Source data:
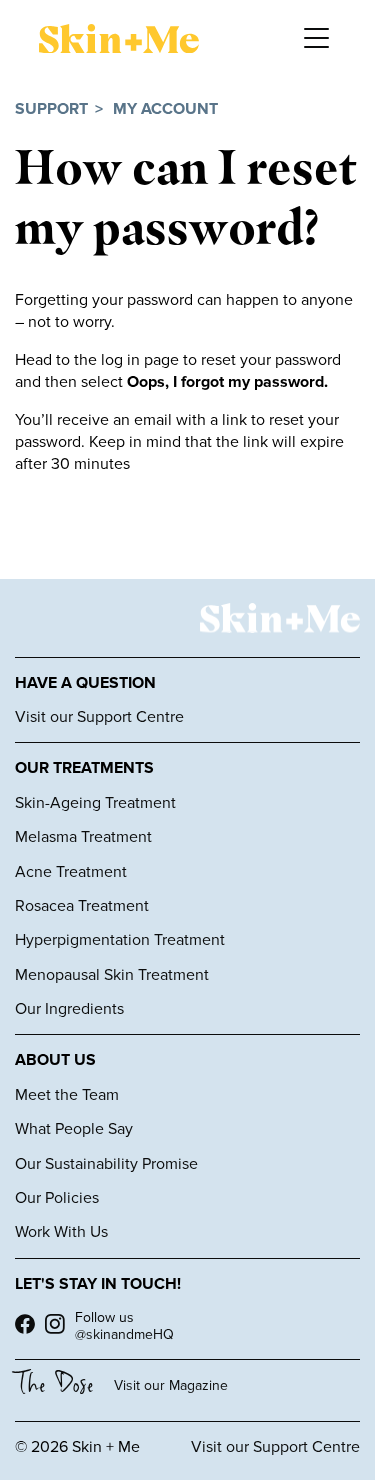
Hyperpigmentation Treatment (120, 940)
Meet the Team (67, 1095)
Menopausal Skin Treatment (112, 975)
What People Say (74, 1129)
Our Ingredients (69, 1009)
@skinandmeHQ (124, 1334)
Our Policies (57, 1198)
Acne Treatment (71, 872)
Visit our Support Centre (99, 717)
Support (51, 109)
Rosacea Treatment (82, 906)
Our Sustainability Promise (106, 1164)
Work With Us (61, 1232)
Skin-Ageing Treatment (95, 803)
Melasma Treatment (83, 837)
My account (165, 109)
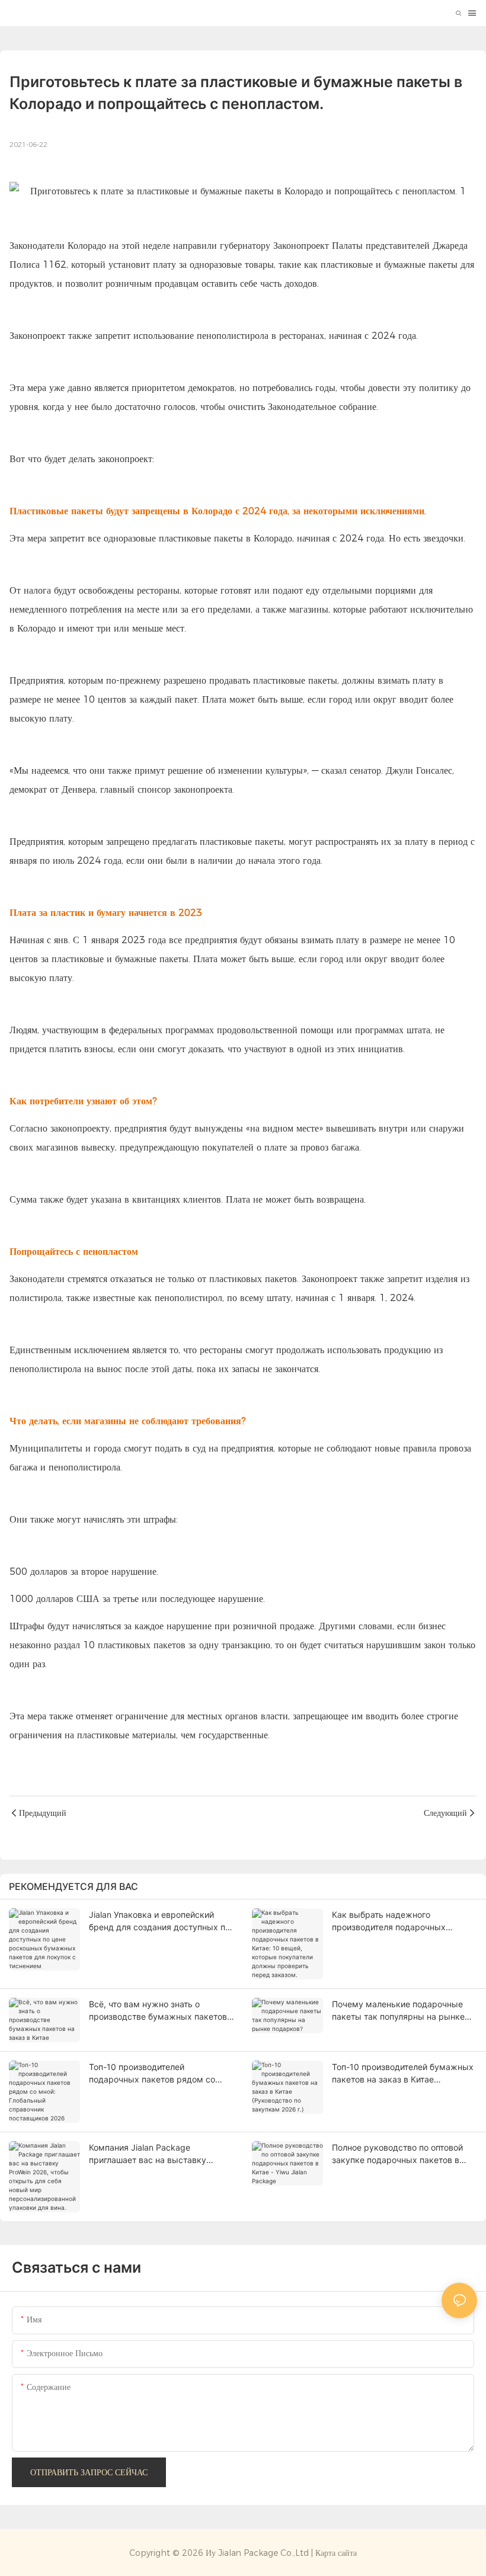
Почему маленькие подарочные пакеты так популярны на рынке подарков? (398, 2011)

> _DIRECTIONS FOR THIS TASK_
The whole of the data above needs retyping exactly, with pictures omitted.

> _WRITTEN ANSWER_
Hyperpigmentation Treatment (120, 940)
Meet the Team (67, 1095)
Menopausal Skin Treatment (112, 975)
What People Say (74, 1129)
Our Ingredients (69, 1009)
@skinandmeHQ (124, 1334)
Our Policies (57, 1198)
Acne Treatment (71, 872)
Visit our Support Centre (99, 717)
Support (51, 109)
Rosacea Treatment (82, 906)
Our Sustainability Promise (106, 1164)
Work With Us (61, 1232)
Skin-Ageing Treatment (95, 803)
Melasma Treatment (83, 837)
My account (165, 109)
Почему маленькие подарочные пакеты так популярны на рынке подарков? (398, 2011)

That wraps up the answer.